C'est bien, mais pas forcément suffisant en l'occurrence, pour une époque qui dispose encore de témoins (auxquels tu peux même faire l'honneur de penser qu'il ne sont ni plus ignorants que toi, ni moins perspicaces).
Et je ne vois là encore, mon cher Pierre que des affirmations et interprètations très sérieusement avancées mais non étayées (sauf le respect dû à ton savoir tout frais et prometteur...) et quelques supputations (y compris à mon égard) qui offrent au moins un avantage : nous nous faisons mutuellement sourire ;o)
Les chiffres des balances des paiements et de croissance n'ont jamais été très représentatifs de la réalité de la vie d'une époque ou du bien-être social. Mais ça pour le savoir, fallait justement y vivre :o)
Que les chocs pétroliers aient eu des conséquences à moyen et long terme, c'est une évidence (comme le fait que tous les gouvernements depuis ont eu à faire face à de gros problèmes). Mais dire qu'ils n'ont pas eu de grosses conséquences immédiates ça va sans doute surprendre un peu ceux qui les ont vécus et qui n'en ont pas seulement entendu causer, fût-ce par leurs profs et dans leurs bouquins.
Pour qui l'aurait réellement oublié, en 1973, ce fut la panique et effectivement les effets se firent sentir pratiquement jusqu'en 1978.
Et hop, 1979, second choc, ce fut la psychose. De mauvaises langues pourraient prétendre que F.Mitterrand et ses partisans ont bénéficié du fonds de commerce social créé par cette situation.
Pour mémoire les pays de l'OPEP ont stabilisé les prix fin 1981, mettant fin à la crise, même si ses effets ont perduré évidemment quelques années ... mais pas 14 ans.
Pour mémoire aussi, l'essentiel de l'augmentation du chômage des jeunes (+ 38% dans les 30 dernières années) a eu lieu au cours des années 80. Il est vrai que dans le même temps, on a assisté à une réduction de la pauvreté chez les retraités. Ceux qui parmi ces derniers sont encore vivants ont dû voter Ségolène, et les jeunes de l'époque pour Sarkozy ;oD
Les souvenirs et les histoires refaites à postériori ne mènent évidemment pas aux mêmes conclusions. Dans le premier cas on n'a même pas besoin de réviser ses cours :o) Sauf Alzheimer bien sûr.

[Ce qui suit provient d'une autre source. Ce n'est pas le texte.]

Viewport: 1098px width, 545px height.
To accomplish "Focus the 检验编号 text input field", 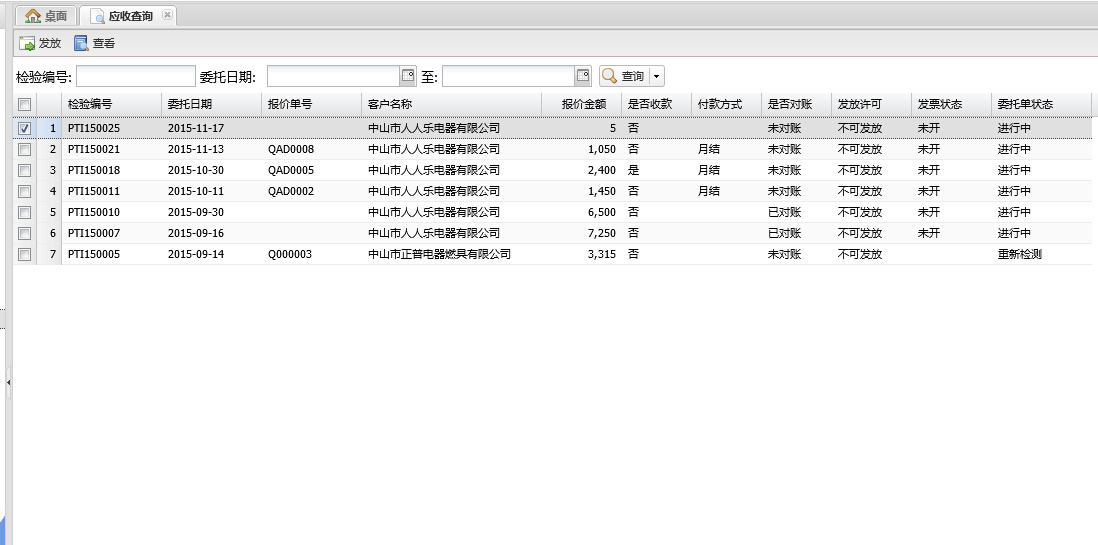I will click(x=136, y=76).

Pour les chocs pétroliers, le premier a certes fait des dégats mais sans plus si j'ai bonne mémoire. C'est le deuxième qui a été fatal. Et les crises de ce genre affectent la France avec un décalage temporel d'une année ou deux, d'où le fait que le deuxième, le plus grave, n'a affecté la France qu'au début du septennant de Mitterrand. D'où, oui, une conjoncture assez mauvaise.

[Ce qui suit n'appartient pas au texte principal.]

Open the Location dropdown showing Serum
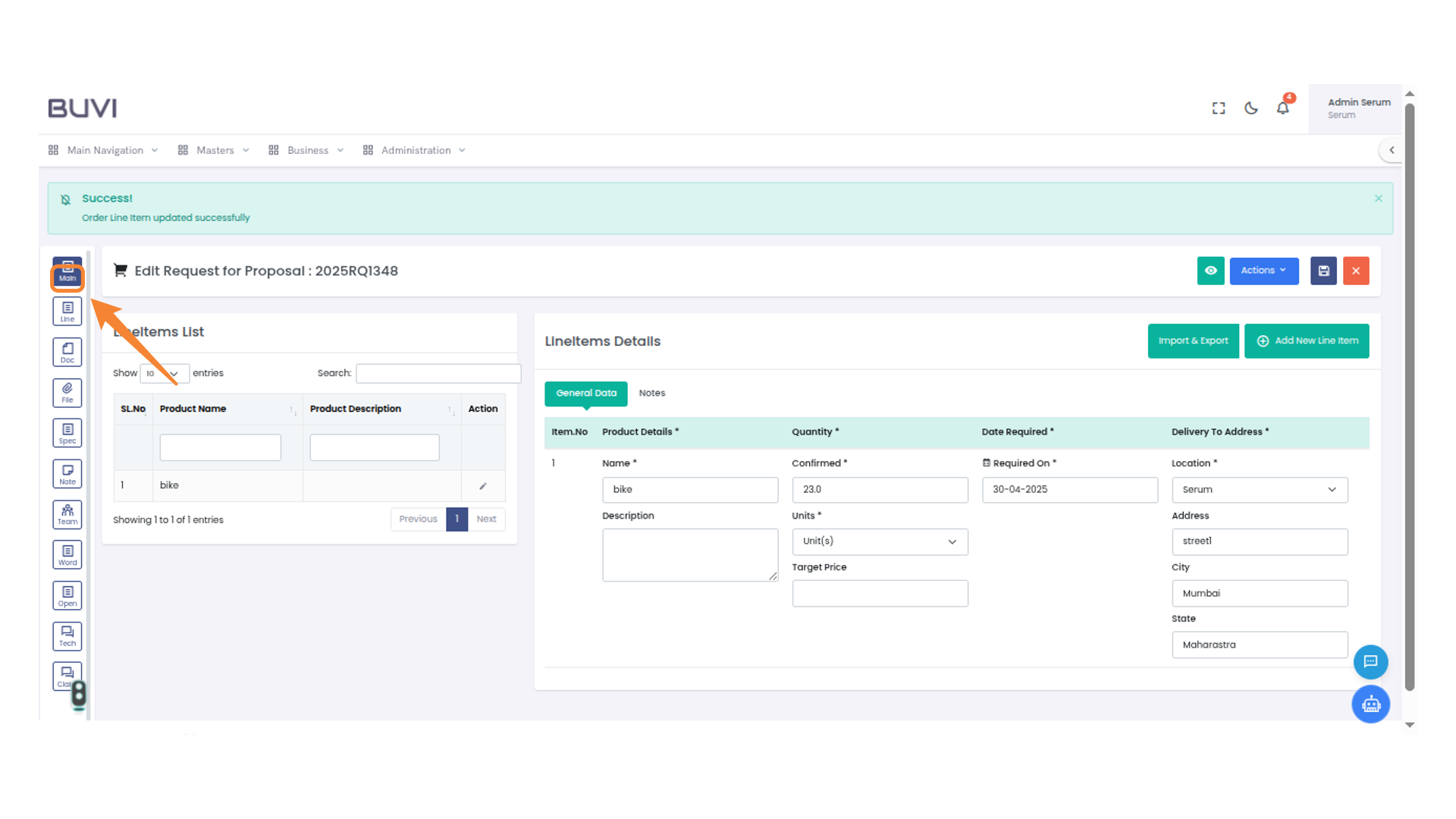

Les périodes Giscard et Jospin (surtout la période Jospin d'ailleurs) ont eu des résultats économiques très probants. Je ne jette pas la pierre à la droite: les gouvernements raffarin et Villepin ont eu à faire face aux guerres contre le terrorisme qui ont fait monter les prix du pétrole et causé des problèmes d'exportations ainsi qu'à l'éclatement de la bulle internet en 2000. Mais si l'on s'en réfère aux chiffres (et aux profs qui me les ont donné) le déficit était moindre, les exportations plus importantes, la croissance plus rapide. Et je ne me prononcerai pas sur un taux de chômage allégrement bidouillé par Villepin au point (c'est historique) d'avoir provoqué des réactions des instances internationales.

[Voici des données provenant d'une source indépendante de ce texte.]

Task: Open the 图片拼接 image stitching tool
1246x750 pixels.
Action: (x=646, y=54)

Le fait est pourtant, Garou, que des personnes de ton âge parfois très qualifiées persistent à voter à gauche. Comme quoi l'avoir vécu ET étudié ne garanti pas d'avoir raison... Peut être même que c'est un handicap: on juge mal ce qu'on a haï. Peut être devrait tu prendre un peu de recul et réetudier tout ça?

Parler de "meilleures périodes économiques" pour VGE et Jospin, et de "conjoncture pourrie" pour Mitterand, ça demande quelques éclaircissements autres que ces vagues affirmations générales.
Notamment, la conjoncture pourrie : on l'a connue lors de deux premiers chocs pétroliers ... bien avant 1981.
Mais il est possible que le fait d'avoir vécu ces périodes et de les avoir étudiées y compris à postériori ne donne pas un recul aussi pertinent que le fait de les avoir étudiées seulement.
Et c'est sans doute par pure imagination qu'en 1993 Jacques Godfrain a pu commettre cette phrase célèbre : "les socialistes aiment tellement les pauvres qu'ils en fabriquent" :o)

Je sais plus si c'est marianne ou le canard qui l'a fait remarquer mais les instituts de sondage se foutent joyeusement sur la gueule en ce moment: leurs résultats, dans certains cas, montrent des rapports de force totalement inverse. Notamment, il me semble que la question des classes d'âge était abordée et que si certains instituts voit les actifs comme majoritairement sarkozystes, d'autres au contraire affirment que royal l'a écrasé auprès des travailleurs et que sarko ne doit sa victoire qu'aux retraités. Un joyeux bordel, en somme.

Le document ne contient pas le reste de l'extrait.